The RWITC committee has to find a way to present their case to CM Devendra Fadnavis, next week, to remove a condition that states only those who attend 15 per cent of racing are eligible to vote during the club’s committee election.

The need of the hour is some quick brainstorming and a convincing explanation about why this condition that has been attached to their ‘License to Race’ should be scrapped. Said one gent, rubbing his hands in glee, “They need to park their posteriors on the chair and work for a while; no flying off to UK or US or wherever. They have to earn their seats... ha ha.” Well, like they say, temporarily grounded for matter of work. The European summer can wait, gentlemen.

Battle of the soda
Recently, this diarist dropped by a new watering hole in Andheri that opened in place of Apicius, called Soda Water. Restaurateur AD Singh’s (in pic) hip BKC restaurant, SodaBottleOpenerWala popped in our head, and we wondered if there was a connect.

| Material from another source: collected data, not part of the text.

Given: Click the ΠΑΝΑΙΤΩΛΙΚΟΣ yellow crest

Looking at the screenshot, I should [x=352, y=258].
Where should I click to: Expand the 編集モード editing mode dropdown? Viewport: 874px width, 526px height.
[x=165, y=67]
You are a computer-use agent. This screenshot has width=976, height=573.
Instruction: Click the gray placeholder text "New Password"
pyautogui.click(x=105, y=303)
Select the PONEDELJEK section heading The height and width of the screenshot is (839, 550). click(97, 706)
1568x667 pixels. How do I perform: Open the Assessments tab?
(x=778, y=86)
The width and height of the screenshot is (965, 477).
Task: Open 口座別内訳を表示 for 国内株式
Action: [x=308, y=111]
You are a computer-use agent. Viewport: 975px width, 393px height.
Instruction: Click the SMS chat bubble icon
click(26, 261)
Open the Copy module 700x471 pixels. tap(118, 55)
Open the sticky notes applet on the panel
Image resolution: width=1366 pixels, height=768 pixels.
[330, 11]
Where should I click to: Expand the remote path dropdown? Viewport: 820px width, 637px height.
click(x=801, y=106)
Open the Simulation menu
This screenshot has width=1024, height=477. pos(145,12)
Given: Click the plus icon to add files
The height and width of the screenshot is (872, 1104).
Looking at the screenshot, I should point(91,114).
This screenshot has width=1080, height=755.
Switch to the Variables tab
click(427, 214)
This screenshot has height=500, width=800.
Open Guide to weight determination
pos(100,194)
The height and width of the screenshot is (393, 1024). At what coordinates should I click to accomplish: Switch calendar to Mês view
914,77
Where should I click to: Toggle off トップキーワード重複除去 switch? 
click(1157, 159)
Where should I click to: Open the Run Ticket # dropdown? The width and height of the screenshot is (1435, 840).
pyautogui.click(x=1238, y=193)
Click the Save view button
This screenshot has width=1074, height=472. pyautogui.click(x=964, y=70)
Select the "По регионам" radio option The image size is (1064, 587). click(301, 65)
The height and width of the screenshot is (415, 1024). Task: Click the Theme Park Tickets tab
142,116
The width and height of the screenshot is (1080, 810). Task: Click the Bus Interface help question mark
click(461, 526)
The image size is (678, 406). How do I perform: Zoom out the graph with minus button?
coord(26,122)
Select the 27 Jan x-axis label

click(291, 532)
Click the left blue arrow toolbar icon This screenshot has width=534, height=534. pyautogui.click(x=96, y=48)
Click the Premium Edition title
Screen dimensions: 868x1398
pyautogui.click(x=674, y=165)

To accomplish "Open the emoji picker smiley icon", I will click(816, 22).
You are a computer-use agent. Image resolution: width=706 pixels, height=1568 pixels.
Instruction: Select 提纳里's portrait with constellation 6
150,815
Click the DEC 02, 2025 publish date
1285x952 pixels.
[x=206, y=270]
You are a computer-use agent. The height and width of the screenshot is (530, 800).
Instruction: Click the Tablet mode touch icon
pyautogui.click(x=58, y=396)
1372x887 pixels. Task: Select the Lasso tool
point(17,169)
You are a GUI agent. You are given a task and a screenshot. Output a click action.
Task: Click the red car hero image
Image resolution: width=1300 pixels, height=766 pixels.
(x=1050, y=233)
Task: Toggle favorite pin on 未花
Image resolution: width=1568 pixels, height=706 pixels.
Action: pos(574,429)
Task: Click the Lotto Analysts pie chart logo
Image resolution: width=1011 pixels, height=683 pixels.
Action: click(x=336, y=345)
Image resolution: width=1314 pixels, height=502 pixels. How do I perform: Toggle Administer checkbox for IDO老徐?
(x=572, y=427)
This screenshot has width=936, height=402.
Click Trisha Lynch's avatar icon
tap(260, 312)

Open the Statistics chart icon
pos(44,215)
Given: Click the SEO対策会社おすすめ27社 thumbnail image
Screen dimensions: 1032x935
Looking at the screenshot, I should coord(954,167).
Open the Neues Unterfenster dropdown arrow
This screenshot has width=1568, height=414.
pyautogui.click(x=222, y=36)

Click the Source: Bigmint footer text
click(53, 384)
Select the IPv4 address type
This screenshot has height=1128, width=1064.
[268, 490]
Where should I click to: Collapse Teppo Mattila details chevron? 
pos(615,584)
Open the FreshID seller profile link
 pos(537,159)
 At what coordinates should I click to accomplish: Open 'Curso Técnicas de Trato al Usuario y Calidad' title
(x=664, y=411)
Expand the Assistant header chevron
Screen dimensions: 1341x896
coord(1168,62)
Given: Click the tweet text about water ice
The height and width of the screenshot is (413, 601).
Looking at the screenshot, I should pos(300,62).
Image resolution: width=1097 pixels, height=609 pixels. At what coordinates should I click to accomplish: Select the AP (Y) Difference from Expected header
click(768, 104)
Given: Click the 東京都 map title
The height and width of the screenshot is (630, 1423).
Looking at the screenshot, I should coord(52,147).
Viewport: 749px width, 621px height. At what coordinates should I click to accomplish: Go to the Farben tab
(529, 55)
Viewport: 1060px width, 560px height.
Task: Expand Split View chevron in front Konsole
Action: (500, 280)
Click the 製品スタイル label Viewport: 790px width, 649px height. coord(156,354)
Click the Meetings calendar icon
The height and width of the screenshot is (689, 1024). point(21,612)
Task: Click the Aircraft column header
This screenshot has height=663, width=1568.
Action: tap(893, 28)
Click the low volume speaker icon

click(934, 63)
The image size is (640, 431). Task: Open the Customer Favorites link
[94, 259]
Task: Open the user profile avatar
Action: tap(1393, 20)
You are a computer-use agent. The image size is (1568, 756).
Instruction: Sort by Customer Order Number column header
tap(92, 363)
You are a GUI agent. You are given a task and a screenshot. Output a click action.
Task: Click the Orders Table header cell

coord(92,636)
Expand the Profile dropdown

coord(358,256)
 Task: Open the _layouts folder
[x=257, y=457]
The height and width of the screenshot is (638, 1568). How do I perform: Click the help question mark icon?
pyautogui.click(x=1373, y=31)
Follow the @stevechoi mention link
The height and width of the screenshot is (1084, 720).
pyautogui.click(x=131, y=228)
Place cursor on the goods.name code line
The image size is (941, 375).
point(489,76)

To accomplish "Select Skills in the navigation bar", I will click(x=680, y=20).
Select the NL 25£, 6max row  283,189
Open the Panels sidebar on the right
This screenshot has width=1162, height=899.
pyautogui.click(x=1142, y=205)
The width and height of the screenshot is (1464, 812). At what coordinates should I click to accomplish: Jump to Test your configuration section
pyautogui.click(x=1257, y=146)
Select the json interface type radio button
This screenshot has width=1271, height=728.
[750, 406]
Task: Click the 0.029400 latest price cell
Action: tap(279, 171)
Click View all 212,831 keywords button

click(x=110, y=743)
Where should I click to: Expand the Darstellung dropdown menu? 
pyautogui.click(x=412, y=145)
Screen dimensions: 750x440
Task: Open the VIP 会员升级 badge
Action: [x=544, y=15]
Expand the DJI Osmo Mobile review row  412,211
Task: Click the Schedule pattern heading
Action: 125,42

Soon, we learnt that the eatery that serves mainly Indo-Western fusion eats with cocktails like rum-infused Masala Chai and Pani Puri Mojitos, had no connect with AD. When we asked Singh if he felt the near-similar name was a breach, he said, “Yes, we would. Didn’t know about it,” adding, “We will request them to amicably change their name. Perhaps they were not aware.

If [we meet with] no luck, our legal team will take it forward.” Ouch.

Goila butter chicken at your doorstep
This diarist was invited to a secret supper club by Saransh Goila, author of India On My Platter, where he confessed that we were guinea pigs on whom he’d test drive dishes for a delivery service he plans to launch in Andheri at the end of this month.

Saransh Goila
Saransh Goila

He hopes to take it to the rest of the city, country and later to Dubai. Joining him is his friend from culinary school, Vivek Sahni. The conversation was flavourful with guests discussing their scuba diving expedition among saree-clad women in Tarkali to Delhiites swearing by the capital’s butter chicken, as they munched on beetroot tikkis, mutton kebabs and bao-like kulchas stuffed with mushroom and chicken.

Butter Chicken
Butter Chicken

Goila even donned his colourful aviators to demonstrate how he smoked his paneer makhani and butter chicken. When we dug in, both dishes lived up to the hype. While we devoured the baked mango rasgulla, a humble Goila confessed the tikkis were salty. All in a day’s work for guinea pigs, we say.